Exercise prompt
Among the entries below, find the lines with "Type" and copy them.

#### Available data

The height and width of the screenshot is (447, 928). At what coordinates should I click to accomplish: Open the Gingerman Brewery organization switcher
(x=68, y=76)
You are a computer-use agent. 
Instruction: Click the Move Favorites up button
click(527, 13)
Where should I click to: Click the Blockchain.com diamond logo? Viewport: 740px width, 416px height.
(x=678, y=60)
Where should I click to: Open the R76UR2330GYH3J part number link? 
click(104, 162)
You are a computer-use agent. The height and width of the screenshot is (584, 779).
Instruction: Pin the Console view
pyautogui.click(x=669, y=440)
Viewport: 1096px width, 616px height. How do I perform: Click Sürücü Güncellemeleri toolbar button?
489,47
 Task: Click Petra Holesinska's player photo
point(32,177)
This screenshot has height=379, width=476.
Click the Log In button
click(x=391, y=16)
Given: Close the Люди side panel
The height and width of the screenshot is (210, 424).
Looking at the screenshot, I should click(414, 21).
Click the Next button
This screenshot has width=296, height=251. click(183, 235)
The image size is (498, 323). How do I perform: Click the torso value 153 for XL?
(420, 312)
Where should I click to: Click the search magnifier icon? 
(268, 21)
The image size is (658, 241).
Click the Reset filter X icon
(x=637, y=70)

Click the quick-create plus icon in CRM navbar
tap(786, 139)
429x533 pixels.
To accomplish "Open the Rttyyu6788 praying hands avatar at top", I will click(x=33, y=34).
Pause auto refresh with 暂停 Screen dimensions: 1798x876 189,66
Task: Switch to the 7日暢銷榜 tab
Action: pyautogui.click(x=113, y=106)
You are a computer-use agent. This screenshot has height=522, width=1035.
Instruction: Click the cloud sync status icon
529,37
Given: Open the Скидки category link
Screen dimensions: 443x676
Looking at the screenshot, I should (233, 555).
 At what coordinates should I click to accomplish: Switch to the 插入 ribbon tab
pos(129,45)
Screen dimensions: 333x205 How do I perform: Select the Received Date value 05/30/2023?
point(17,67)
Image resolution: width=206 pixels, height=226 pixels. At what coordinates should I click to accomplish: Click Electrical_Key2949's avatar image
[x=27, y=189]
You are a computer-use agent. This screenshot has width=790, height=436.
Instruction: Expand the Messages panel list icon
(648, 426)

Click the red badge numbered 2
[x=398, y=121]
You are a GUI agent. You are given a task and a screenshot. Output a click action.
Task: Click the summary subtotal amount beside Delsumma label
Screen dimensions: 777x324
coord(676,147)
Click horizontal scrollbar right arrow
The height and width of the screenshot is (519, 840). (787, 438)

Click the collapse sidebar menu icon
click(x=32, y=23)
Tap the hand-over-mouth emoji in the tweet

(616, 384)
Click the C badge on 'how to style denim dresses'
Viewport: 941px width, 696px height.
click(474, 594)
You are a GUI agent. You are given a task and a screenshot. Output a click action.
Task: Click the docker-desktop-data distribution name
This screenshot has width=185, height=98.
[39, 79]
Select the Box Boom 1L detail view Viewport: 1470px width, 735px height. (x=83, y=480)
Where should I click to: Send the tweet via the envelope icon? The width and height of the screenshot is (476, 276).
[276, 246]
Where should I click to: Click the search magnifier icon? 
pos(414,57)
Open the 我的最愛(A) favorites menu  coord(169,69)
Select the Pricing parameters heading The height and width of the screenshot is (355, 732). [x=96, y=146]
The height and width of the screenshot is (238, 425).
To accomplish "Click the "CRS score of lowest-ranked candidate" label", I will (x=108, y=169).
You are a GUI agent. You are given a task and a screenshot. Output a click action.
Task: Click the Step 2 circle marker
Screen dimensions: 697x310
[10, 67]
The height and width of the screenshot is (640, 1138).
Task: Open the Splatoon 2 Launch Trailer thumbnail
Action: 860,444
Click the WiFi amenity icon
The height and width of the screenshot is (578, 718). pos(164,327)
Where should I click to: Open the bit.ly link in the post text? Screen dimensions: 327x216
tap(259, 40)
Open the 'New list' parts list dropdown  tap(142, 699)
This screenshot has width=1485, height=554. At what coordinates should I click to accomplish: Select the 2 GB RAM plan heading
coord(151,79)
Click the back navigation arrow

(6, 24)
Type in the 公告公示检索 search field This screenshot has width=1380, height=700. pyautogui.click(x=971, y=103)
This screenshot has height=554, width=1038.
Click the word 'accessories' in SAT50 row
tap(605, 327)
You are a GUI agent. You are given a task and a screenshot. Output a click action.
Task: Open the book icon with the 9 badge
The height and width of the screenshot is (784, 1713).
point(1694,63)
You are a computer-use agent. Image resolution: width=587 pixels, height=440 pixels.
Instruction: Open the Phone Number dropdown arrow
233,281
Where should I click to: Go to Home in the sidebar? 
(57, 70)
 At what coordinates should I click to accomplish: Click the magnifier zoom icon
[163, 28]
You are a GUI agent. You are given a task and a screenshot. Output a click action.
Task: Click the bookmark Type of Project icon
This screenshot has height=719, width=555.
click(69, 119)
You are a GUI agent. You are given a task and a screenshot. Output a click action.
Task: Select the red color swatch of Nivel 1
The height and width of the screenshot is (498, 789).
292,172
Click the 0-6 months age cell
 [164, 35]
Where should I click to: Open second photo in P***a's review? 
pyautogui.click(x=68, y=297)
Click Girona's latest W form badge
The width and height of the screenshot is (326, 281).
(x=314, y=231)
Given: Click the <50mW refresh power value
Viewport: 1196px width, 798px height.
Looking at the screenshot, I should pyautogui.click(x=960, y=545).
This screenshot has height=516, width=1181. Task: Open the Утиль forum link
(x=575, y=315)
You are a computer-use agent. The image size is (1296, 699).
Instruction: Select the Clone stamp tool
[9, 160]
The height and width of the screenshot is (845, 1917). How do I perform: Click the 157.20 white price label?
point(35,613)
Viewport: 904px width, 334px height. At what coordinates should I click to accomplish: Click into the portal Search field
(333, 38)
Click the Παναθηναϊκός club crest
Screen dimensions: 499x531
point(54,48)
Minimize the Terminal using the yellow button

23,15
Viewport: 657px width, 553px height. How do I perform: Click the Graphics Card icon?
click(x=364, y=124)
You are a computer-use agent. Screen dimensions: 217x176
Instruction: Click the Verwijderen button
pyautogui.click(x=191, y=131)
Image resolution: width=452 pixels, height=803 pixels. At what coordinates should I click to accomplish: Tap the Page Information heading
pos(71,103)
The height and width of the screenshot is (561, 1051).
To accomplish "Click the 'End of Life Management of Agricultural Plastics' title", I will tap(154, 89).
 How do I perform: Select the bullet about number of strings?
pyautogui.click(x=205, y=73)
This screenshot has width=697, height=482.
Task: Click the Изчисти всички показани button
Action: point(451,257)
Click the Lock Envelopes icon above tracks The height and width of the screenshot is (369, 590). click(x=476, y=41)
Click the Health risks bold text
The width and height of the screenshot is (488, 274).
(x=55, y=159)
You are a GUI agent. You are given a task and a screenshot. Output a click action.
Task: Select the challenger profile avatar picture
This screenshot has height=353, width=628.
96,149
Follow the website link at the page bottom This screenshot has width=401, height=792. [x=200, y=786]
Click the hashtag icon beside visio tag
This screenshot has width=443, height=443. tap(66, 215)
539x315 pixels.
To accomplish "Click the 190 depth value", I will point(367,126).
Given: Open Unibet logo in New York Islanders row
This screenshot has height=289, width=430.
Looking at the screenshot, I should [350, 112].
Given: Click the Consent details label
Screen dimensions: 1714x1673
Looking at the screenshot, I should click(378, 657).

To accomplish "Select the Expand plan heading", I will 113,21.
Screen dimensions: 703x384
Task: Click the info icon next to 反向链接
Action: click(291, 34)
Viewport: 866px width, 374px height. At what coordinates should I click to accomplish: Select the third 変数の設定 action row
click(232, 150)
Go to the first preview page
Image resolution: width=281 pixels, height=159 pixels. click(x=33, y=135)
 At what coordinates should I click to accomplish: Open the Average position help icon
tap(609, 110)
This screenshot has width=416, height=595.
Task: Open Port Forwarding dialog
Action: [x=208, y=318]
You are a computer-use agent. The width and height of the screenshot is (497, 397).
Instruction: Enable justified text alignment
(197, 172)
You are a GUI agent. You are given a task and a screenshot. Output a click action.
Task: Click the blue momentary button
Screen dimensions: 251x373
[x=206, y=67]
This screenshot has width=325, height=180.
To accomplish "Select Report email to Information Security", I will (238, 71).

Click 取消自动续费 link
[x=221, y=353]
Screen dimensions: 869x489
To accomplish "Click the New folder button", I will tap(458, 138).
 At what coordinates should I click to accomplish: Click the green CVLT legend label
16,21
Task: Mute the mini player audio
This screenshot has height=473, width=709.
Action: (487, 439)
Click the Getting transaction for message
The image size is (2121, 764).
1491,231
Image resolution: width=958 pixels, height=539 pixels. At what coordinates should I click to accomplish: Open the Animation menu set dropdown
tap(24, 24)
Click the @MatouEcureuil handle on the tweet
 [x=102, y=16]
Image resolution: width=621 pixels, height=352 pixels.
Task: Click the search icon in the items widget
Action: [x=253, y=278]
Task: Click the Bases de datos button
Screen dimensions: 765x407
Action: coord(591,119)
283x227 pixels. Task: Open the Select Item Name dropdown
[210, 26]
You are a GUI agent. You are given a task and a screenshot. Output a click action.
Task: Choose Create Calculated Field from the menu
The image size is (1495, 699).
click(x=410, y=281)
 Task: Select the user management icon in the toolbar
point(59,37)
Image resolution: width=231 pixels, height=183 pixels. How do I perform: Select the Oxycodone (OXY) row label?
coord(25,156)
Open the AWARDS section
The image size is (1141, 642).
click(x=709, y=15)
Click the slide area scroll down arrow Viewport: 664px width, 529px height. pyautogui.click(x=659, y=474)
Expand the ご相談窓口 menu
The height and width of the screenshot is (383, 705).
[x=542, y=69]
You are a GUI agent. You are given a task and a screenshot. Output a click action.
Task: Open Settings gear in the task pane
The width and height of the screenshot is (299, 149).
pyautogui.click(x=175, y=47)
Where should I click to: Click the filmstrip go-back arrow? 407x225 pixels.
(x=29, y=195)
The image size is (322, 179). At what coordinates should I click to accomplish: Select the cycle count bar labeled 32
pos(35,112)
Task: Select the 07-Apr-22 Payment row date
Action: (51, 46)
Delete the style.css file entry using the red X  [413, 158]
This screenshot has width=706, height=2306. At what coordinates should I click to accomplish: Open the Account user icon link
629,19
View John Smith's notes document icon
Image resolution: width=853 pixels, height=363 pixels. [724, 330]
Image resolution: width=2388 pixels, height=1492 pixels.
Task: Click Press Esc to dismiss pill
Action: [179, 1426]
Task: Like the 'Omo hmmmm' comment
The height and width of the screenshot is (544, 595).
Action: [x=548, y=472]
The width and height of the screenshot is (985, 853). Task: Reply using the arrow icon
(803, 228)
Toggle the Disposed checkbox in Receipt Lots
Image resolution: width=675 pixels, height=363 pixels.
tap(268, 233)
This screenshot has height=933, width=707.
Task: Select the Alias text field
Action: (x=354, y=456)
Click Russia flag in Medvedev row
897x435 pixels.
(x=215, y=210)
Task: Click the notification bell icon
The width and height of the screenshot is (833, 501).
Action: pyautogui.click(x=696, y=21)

########

Exercise response
Type in the 公告公示检索 search field This screenshot has width=1380, height=700. pyautogui.click(x=971, y=103)
Task: Click the bookmark Type of Project icon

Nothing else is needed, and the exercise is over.